Hearing midwives’ voices: International Women's Day 2021

By Joy Kemp, Professional Advisor Global on 08 March 2021 Global midwifery Research

Midwives’ voices are often absent from international, national or local policy dialogue. In Bangladesh, where midwifery is a new profession and all midwives are young women and therefore doubly disadvantaged because of their age and gender, it can be difficult for them to raise their voices.

Since 2017, the Royal College of Midwives (RCM), through a twinning partnership funded by UNFPA, has been working to strengthen the voice of the Bangladesh Midwifery Society BMS), enabling it to be a mouthpiece for the voice of all midwives in Bangladesh. Professional midwives’ associations have a key role in enabling midwives’ voices to be heard and in advocating for midwives, for the profession of midwifery and for high quality, respectful maternity care for all women and their families.

Enhancing BMS’ capacity for advocacy has been a key theme of the twinning project, along with young midwife leader development. Back in 2017, the RCM facilitated an ‘introduction to advocacy’ workshop with BMS, refining the messages important for their advocacy strategy and identifying the stakeholders who should hear these messages. This was followed with more advocacy training with local facilitators. Three cohorts of young Bangladeshi midwife leaders have been developed, with communication and advocacy skills at the heart of the programme. Gender awareness, working with media, digital and English language skills have also been explored.

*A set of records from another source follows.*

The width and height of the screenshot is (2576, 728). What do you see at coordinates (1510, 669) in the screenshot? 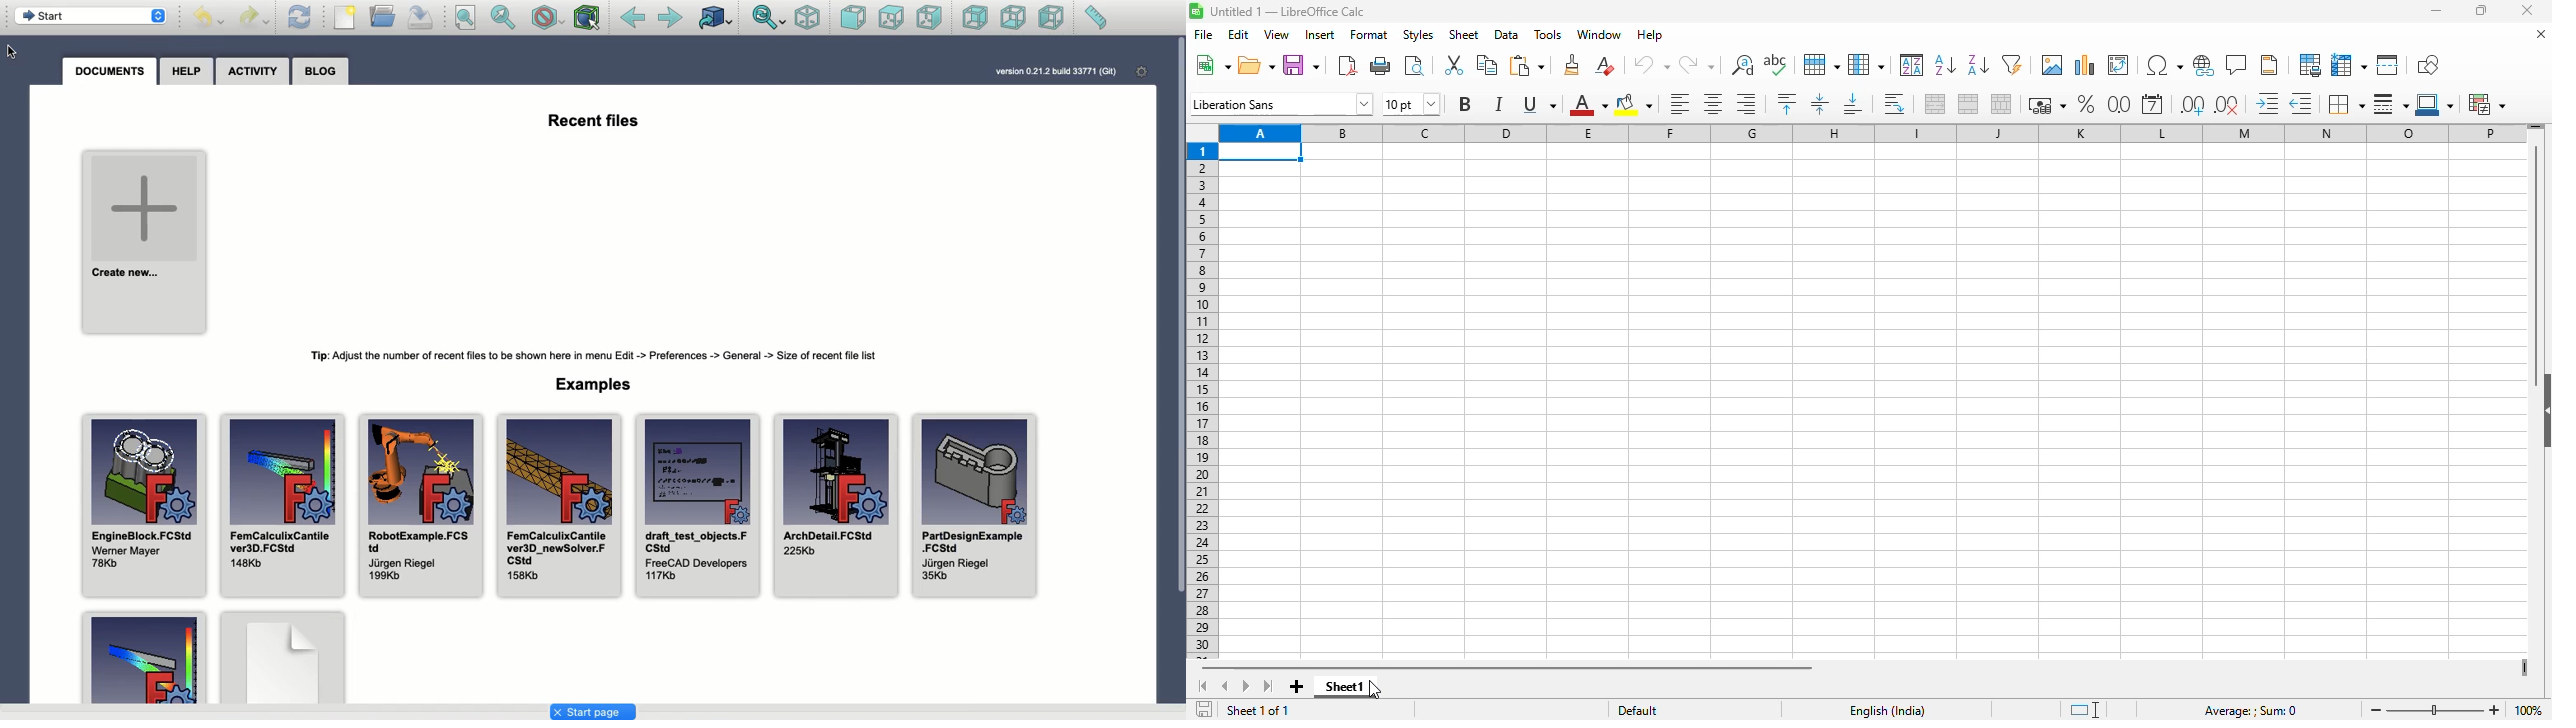
I see `horizontal scroll bar` at bounding box center [1510, 669].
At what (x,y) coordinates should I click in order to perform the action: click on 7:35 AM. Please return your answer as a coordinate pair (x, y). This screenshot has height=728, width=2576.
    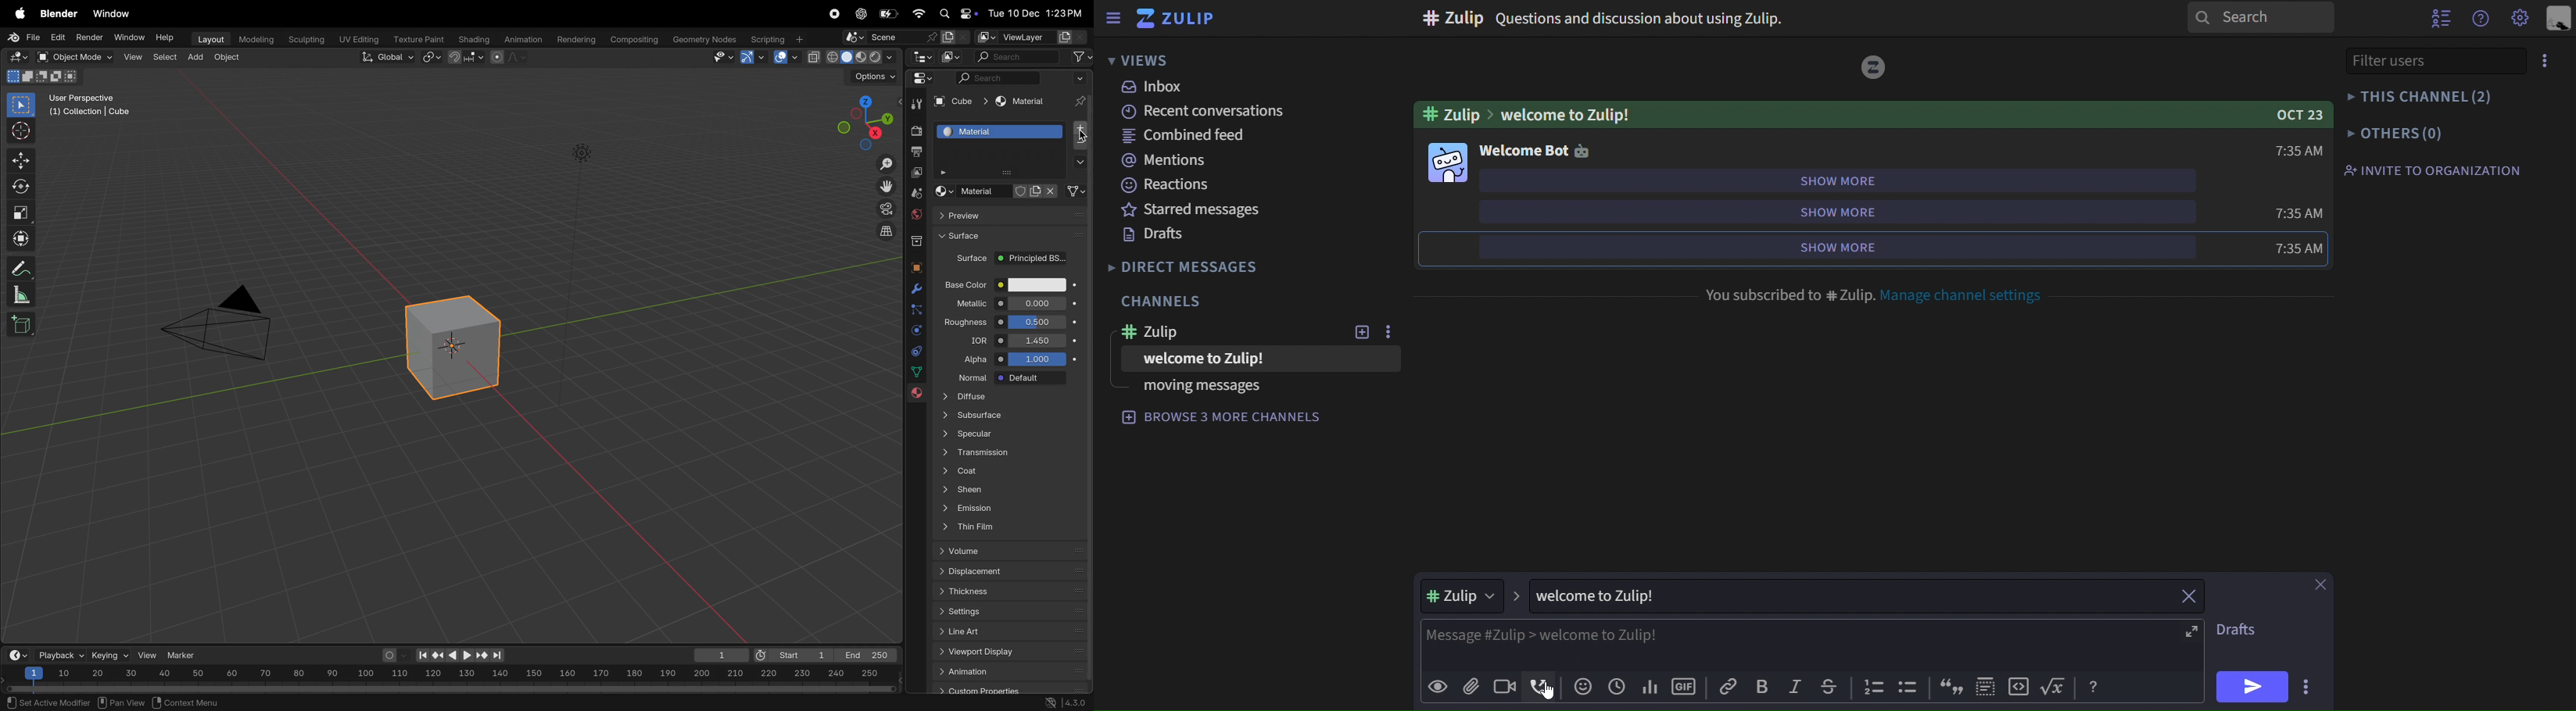
    Looking at the image, I should click on (2302, 151).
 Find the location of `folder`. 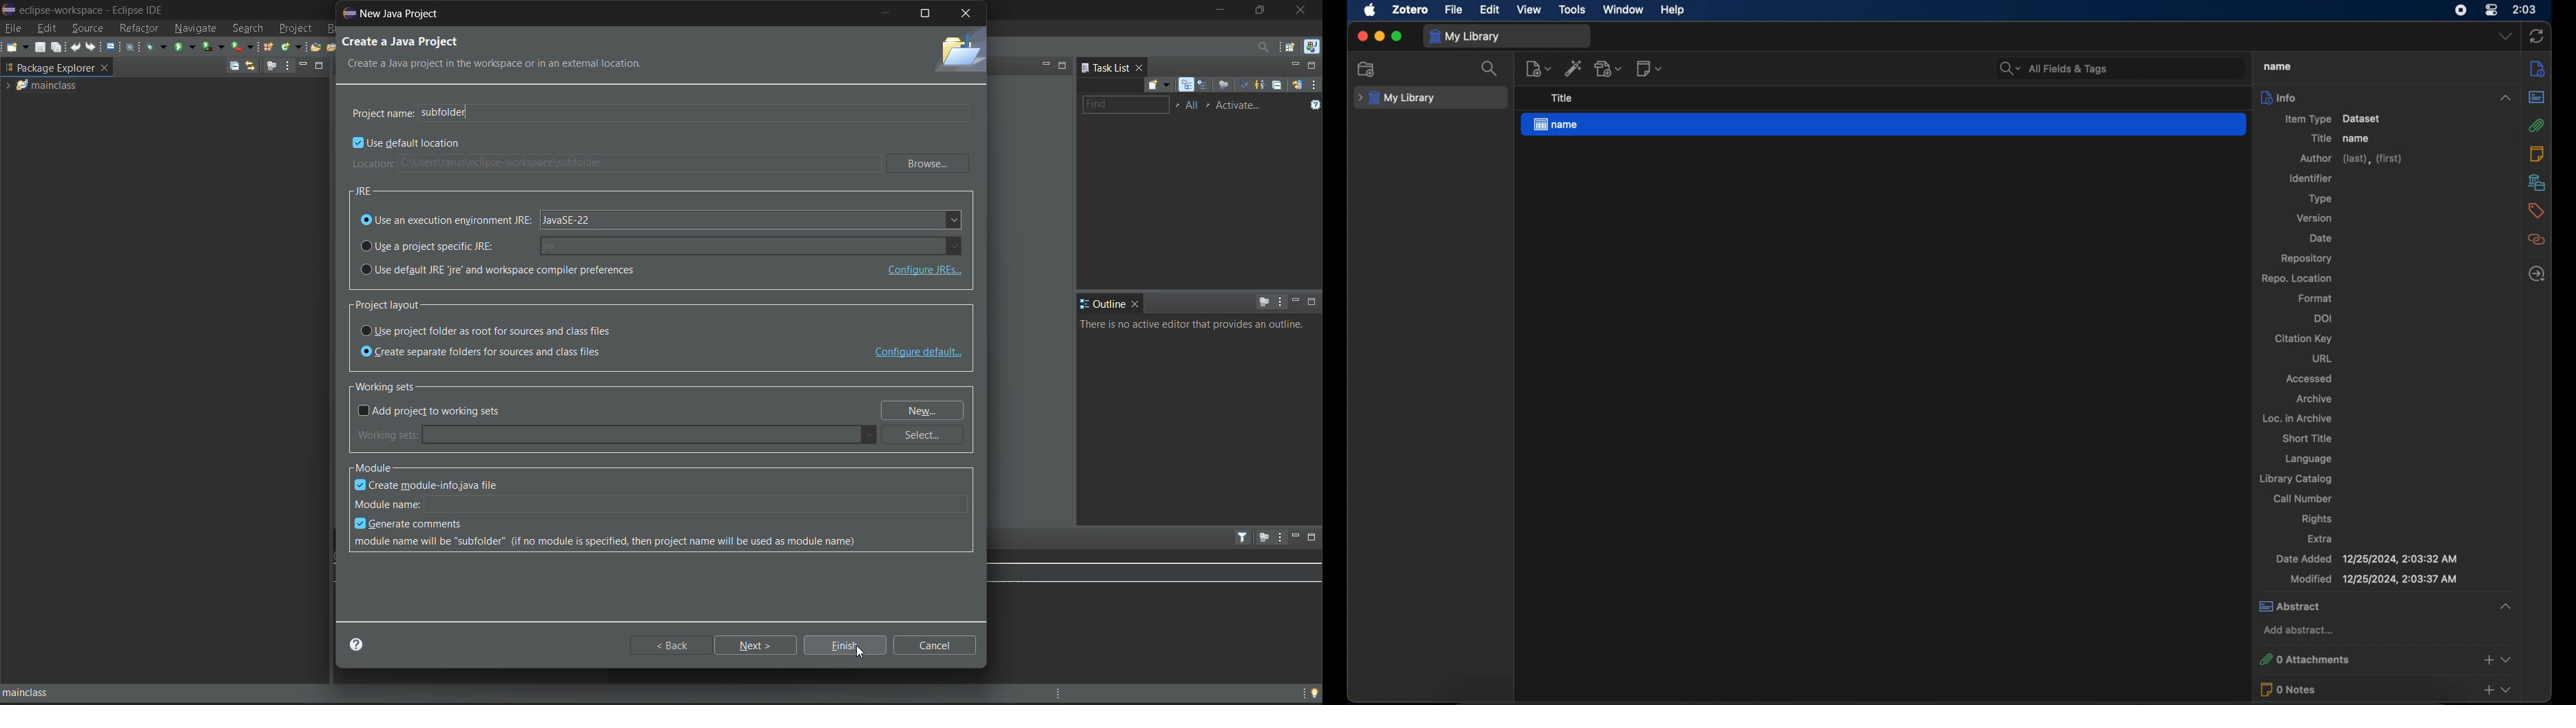

folder is located at coordinates (957, 52).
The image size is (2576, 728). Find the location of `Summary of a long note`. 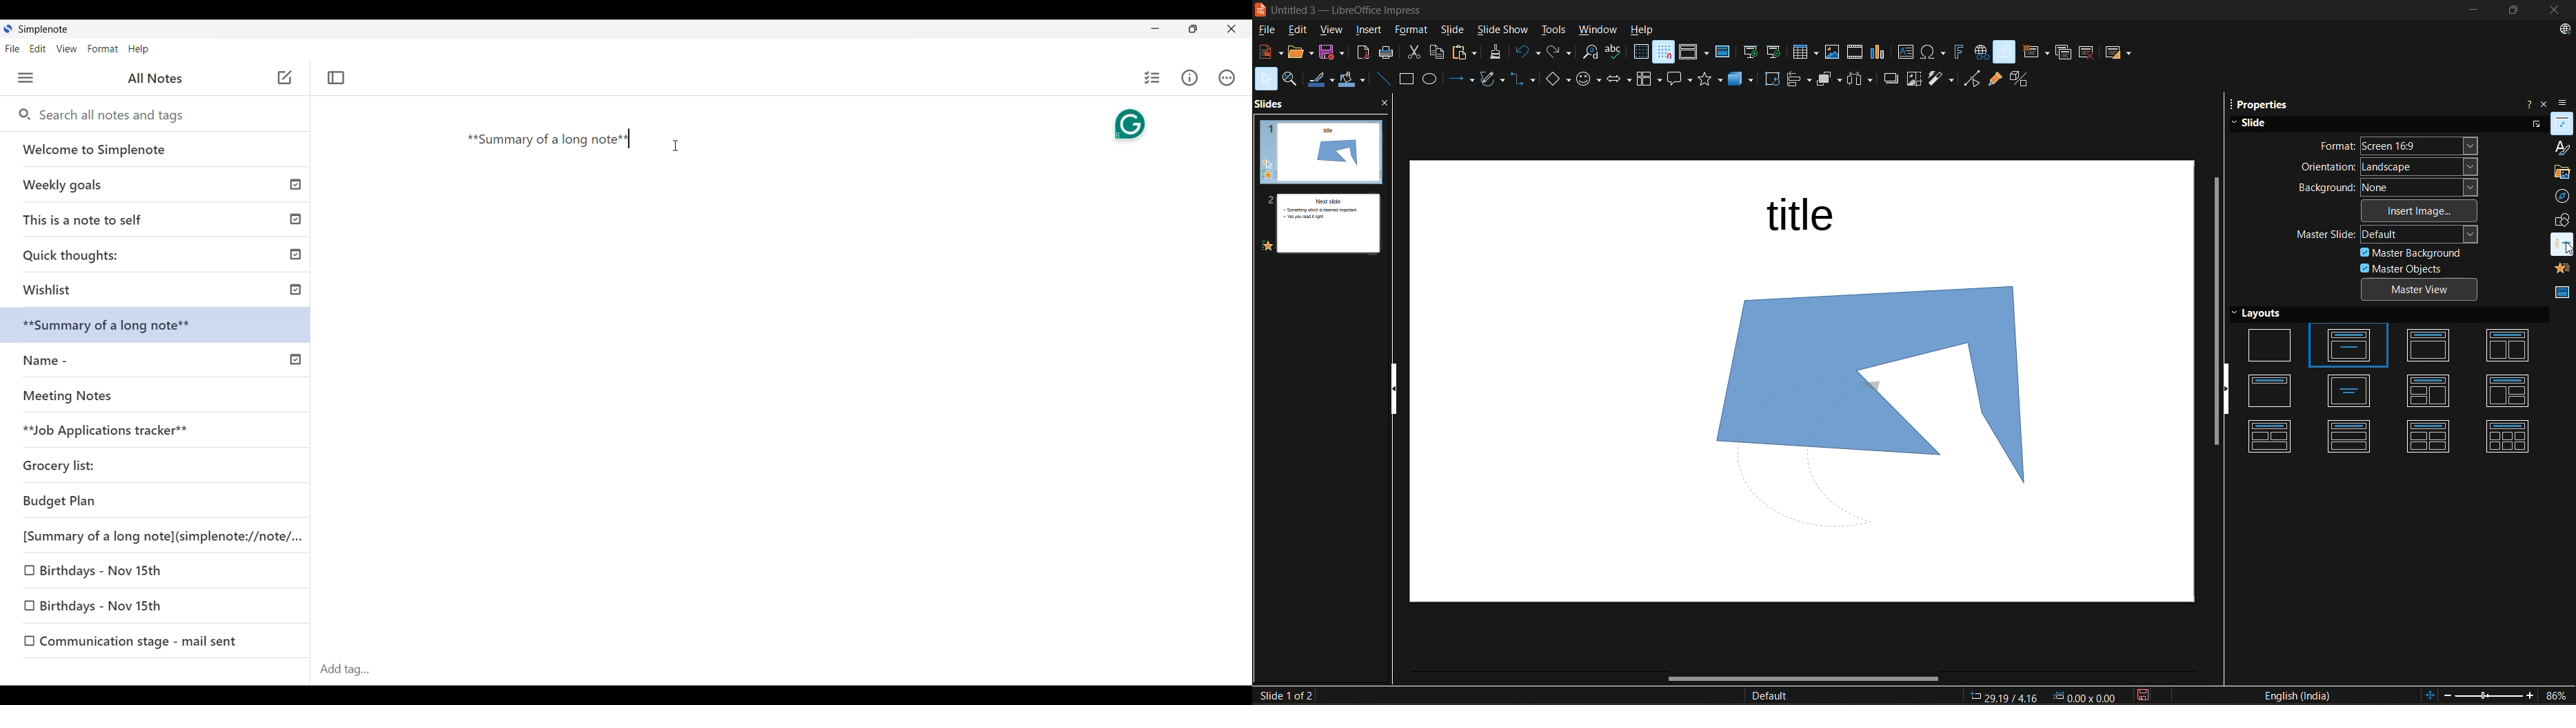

These young midwife leaders are now raising their voices, whether in new roles at policy level, in negotiating for better care and employment conditions in their workplaces, and in reflecting the views and needs of the association’s membership. The COVID-19 pandemic, while immensely challenging, has offered further opportunity for development in digital communication, working with new stakeholders and responding to the needs of members through a telephone helpline and in the provision of personal protective and other equipment, distributed throughout Bangladesh by the network of young midwife leaders.

Karima Akter is one of the first cohort of midwives trained in Bangladesh and also in the first cohort of young midwife leaders. She was voted as Secretary of the BMS in 2018 and has played a key role in the COVID-19 response. Recently appointed to the position of Midwifery Officer within the Directorate General of Nursing and Midwifery, Ministry of Health and Family Welfare in Bangladesh, Karima is the first midwife to be appointed to such a position at national level.

She has also won an award from the Asia Pacific Alliance on Human Resources for Health, in recognition of her contribution to the raising the profile of the profession of midwifery within Bangladesh, and in supporting BMS’s members through the most challenging of circumstances, including a global pandemic. For International Women’s Day 2021, Karima joined a panel convened by UN Bangladesh alongside the Honourable Speaker of the Bangladesh National Parliament.

On this International Women’s Day, the RCM chooses to pay tribute to the Bangladesh Midwifery Society, to Karima and her fellow young midwife leaders and to all midwives in Bangladesh for raising their voices and making a difference in the world. We salute you.